#### [Exercise passage]
Maybe it would not make sense for freedombox developers, to completely reimplement web-app installation scripts, if instead, many app sources could be moved (as lib packages?) into a debian repo, together with some slightly enhanced existing helper scripts…

…from upstream, or sending some patches or the cooperation idea upstream.

Reading the (upstream) FAQ (YunoHost • index):

Apps were packaged in .deb in the past. It was a nightmare. We’re happy now ;).

YunoHost aims to make packaging [web applications] easy. The idea from the beginning was to keep it as simple as « if you can install the app manually, then you can easily copy/paste steps into a basic install/remove package with no particular training ». This is not the case with Debian packages.

Turns out, YunoHost apps packaging holds a subtly different purpose than traditional packaging like .deb. Debian packages fulfill the low-level purpose of installing files, commands, programs and services on the system. It is often your duty to configure them properly, simply because there is no standard server setup. Typically, web apps requires a lot of configuration because they rely on a web server and a database (and the single sign-on).

YunoHost manipulates high-level abstractions (apps, domains, users, …) and defines a standard setup (Nginx, Postfix, Metronome, SSOwat, …) and, because of this, can handle the configuration for the user.

#### [Study material]
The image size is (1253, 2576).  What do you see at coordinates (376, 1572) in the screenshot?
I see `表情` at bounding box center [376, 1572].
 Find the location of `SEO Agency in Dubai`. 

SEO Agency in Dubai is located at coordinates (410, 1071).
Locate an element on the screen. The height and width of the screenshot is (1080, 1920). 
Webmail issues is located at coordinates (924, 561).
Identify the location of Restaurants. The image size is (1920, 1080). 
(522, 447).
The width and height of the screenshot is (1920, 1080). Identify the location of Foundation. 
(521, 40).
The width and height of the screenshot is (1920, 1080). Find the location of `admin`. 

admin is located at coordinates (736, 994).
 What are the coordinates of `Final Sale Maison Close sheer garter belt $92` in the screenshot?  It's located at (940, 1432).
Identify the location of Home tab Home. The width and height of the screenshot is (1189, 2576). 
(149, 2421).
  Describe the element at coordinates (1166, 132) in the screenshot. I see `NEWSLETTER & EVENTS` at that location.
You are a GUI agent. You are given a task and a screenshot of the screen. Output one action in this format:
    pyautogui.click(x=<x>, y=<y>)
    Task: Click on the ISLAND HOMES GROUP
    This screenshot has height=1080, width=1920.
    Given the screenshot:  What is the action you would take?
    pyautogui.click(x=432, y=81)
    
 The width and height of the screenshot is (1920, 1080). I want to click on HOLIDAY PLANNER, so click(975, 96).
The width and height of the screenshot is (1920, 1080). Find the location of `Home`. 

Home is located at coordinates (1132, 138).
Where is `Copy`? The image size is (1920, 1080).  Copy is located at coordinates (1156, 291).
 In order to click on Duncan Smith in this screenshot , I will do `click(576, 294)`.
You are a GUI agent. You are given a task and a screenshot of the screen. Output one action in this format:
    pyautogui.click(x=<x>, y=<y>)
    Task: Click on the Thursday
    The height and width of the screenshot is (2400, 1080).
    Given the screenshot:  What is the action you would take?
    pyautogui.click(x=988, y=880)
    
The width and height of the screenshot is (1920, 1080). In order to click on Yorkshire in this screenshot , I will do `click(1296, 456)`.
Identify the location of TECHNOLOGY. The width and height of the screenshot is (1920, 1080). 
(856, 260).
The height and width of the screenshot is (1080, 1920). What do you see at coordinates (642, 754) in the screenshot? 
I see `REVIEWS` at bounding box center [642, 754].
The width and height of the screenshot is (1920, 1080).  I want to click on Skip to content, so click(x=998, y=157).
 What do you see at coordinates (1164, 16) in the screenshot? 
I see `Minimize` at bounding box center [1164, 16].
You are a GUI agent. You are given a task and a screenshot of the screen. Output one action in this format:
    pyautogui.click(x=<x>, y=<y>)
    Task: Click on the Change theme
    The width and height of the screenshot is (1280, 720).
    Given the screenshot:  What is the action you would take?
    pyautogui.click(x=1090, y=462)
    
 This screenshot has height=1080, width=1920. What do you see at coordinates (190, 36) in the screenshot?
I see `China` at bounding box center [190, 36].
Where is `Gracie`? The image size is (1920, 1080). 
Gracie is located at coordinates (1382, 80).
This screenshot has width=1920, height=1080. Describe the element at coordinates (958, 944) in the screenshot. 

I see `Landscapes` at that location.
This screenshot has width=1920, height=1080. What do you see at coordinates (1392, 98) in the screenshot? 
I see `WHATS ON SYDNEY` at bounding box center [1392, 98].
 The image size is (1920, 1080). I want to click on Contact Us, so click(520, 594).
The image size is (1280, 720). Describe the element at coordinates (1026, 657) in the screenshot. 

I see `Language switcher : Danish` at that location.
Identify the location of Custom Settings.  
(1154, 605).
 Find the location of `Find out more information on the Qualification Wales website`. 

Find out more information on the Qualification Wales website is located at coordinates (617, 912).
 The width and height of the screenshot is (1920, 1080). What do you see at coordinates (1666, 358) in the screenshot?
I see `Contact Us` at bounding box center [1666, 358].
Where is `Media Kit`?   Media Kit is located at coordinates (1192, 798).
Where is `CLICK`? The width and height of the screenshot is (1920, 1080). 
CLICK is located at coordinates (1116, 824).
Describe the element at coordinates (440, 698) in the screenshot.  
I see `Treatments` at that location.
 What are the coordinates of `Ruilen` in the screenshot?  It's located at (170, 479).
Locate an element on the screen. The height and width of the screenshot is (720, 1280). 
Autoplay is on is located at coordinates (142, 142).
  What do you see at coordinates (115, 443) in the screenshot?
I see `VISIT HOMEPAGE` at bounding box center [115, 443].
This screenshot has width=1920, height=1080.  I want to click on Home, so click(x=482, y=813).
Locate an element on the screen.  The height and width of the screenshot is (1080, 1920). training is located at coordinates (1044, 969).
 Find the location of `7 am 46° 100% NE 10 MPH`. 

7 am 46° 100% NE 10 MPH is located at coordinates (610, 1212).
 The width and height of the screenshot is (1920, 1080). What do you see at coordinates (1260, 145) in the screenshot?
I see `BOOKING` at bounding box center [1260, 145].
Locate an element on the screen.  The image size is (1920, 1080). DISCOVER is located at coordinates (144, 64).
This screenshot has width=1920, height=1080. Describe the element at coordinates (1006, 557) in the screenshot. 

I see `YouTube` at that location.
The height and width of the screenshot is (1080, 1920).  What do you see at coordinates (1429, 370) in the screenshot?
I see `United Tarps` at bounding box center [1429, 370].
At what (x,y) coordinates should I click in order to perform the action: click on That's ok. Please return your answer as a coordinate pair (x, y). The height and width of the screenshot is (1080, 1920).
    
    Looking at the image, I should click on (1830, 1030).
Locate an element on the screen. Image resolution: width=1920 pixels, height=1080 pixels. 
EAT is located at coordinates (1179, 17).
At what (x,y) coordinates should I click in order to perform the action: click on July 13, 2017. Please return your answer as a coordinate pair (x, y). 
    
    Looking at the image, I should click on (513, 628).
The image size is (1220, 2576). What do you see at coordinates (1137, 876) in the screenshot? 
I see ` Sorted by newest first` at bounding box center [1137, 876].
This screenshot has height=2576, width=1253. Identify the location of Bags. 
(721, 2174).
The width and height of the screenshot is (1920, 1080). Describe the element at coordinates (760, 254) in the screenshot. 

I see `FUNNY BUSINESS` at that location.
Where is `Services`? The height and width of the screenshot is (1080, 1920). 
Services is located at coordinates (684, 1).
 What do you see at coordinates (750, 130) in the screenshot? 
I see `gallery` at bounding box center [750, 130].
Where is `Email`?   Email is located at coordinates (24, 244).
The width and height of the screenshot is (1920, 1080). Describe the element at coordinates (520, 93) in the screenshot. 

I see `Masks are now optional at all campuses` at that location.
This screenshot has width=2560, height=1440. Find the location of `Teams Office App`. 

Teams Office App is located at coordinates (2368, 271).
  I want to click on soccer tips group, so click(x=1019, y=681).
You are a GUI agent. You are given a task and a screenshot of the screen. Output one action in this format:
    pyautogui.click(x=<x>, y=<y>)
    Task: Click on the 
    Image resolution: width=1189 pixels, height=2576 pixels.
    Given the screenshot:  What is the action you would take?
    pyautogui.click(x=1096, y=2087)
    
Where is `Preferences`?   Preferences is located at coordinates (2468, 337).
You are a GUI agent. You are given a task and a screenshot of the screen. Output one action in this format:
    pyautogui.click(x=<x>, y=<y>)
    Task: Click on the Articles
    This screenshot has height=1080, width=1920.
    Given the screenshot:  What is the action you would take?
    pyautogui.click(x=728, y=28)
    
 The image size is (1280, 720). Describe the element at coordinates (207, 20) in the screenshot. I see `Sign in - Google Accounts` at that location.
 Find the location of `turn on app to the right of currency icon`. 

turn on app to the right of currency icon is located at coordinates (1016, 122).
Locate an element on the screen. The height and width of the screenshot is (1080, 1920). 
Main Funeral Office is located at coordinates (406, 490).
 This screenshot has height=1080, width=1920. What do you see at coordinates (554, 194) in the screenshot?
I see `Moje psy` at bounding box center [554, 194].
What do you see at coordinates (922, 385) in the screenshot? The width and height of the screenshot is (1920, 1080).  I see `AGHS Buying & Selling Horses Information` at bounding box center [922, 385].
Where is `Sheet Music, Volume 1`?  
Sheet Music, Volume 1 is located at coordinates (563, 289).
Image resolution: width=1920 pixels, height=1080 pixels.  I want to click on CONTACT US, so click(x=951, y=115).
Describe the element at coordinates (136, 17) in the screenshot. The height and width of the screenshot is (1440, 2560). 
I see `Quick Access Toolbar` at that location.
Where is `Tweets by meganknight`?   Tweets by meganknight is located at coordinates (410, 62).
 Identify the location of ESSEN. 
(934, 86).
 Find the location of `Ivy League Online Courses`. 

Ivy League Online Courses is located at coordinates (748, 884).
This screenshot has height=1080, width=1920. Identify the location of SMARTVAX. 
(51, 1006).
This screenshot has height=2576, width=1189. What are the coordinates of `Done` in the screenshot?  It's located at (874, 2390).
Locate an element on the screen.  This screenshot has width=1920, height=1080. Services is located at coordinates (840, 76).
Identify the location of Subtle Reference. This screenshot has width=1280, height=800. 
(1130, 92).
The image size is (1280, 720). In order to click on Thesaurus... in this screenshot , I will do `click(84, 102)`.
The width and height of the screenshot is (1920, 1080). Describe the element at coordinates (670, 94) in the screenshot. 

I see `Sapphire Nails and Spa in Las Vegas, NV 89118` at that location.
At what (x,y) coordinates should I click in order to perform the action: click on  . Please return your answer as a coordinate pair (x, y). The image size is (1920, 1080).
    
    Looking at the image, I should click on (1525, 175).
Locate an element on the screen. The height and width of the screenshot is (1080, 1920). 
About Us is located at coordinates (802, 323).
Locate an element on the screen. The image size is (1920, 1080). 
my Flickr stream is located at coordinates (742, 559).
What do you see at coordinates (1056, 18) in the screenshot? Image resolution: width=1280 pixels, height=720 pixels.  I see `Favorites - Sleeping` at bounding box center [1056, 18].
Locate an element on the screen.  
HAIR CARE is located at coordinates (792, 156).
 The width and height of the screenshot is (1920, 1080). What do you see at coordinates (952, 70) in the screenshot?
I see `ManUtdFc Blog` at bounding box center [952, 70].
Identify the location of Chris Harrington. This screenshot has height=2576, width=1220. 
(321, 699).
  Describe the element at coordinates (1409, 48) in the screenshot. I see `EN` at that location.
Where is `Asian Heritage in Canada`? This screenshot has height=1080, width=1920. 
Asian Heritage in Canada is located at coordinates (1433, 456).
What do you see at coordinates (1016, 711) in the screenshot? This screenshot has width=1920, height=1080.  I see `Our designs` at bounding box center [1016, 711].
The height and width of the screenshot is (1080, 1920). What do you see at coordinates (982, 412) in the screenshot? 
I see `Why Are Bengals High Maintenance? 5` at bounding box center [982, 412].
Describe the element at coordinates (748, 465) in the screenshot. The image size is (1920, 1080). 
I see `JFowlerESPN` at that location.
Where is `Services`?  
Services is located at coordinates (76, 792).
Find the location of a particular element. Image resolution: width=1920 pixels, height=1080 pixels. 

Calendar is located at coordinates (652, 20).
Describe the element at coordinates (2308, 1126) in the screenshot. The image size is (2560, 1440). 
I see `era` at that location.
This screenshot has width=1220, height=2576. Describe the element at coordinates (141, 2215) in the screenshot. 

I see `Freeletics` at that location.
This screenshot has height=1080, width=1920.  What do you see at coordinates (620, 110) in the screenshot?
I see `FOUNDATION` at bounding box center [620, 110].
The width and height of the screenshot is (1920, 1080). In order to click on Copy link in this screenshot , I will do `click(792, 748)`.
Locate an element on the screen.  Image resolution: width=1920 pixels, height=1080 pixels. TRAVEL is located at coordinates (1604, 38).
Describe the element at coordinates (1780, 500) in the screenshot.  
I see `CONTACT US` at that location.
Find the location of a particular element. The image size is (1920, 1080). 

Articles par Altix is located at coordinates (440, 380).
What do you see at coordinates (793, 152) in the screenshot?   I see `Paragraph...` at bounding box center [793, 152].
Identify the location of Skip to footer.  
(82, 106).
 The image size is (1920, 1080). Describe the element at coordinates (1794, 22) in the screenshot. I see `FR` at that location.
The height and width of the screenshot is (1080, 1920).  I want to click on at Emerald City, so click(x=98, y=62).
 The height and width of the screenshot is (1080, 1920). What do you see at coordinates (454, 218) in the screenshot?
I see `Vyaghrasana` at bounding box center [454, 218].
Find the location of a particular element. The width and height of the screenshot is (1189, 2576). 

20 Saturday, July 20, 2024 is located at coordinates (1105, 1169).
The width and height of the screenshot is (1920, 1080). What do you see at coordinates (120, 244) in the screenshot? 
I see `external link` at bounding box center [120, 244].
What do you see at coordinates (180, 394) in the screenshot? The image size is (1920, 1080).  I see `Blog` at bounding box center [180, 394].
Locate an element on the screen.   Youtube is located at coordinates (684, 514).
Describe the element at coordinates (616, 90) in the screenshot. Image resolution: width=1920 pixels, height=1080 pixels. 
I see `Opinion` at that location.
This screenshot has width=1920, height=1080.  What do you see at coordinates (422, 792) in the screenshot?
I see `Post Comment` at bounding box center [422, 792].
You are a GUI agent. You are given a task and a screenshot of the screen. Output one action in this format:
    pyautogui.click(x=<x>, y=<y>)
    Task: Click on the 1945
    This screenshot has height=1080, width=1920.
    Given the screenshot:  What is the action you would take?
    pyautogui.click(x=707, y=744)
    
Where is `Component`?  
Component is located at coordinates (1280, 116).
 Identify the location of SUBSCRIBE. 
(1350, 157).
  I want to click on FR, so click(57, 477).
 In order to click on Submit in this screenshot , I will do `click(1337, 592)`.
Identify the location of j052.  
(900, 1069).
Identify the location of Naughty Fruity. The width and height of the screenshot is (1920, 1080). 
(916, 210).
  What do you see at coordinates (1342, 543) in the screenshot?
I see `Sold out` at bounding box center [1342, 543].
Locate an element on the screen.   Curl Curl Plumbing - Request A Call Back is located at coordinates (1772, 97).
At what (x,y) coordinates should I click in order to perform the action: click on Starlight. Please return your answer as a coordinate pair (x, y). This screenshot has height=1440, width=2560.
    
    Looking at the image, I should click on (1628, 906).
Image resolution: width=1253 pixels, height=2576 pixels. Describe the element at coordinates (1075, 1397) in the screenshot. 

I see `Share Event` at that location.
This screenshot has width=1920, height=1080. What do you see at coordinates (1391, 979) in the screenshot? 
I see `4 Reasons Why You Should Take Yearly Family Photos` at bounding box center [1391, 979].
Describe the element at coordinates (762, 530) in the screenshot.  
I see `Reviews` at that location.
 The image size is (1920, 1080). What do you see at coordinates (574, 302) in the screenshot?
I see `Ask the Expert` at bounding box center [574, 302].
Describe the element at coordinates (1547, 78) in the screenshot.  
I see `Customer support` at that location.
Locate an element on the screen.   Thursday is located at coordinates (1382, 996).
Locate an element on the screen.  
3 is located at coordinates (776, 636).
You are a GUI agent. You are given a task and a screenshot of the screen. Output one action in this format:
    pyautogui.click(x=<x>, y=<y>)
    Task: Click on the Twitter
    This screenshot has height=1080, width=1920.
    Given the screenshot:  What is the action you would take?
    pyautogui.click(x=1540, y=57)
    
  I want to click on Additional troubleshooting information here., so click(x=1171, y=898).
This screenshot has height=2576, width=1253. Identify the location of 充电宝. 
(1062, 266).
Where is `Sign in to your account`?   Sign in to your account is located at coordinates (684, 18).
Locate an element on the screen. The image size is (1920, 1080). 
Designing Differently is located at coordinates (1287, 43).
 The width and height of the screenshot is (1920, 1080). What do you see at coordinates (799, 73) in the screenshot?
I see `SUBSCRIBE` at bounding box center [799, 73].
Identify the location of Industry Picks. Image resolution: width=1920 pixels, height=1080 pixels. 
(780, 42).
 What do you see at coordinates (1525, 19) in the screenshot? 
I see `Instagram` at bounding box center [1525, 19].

#### [Questions to answer]
**a)** In the post about FreedomBox and YunoHost app packaging, what does the quoted YunoHost FAQ say packaging apps in .deb was like in the past?
**b)** Carry on the post about FreedomBox and YunoHost app packaging from the point where it stops.

#### [Your written answers]
**a)** It was a nightmare.

**b)**
They have rules for creating scripts that use adaptable helper functions:
nextcloud_ynh/scripts at testing · YunoHost-Apps/nextcloud_ynh · GitHub

Has there been any traction on getting this app into the “main” apps? It seems like it should be an easy decision to get behind - since its predecessor (owncloud) was only removed from FreedomBox because it was dropped from Debian.

It goes without saying that this would benefit a great number of users.

Edit:
Sorry for the pointless bump, I thought nextcloud was in the Debian repos :frowning: considerable sadness.

NextCloud is in the road map for 2021.
https://wiki.debian.org/FreedomBox/Roadmap2021

Development efforts are currently focused on Jitsi Meet for video conferencing. The plan is to have at least an experimental version of NextCloud in the second half of this year.

5 Likes

Awesome news! I had a FreedomBox running on port 80 and a Nextcloud snap instance on the same raspberry pi 4 for a short time span. Something updated and I lost the FreedomBox interface to Nextcloud taking port 80, I didn’t bother to set it back up. I ended up putting Nextcloud on a dedicated Pi. But that sounds awesome! FreedomBox is quickly becoming a brilliant and easy solution to ANYTHING internet related!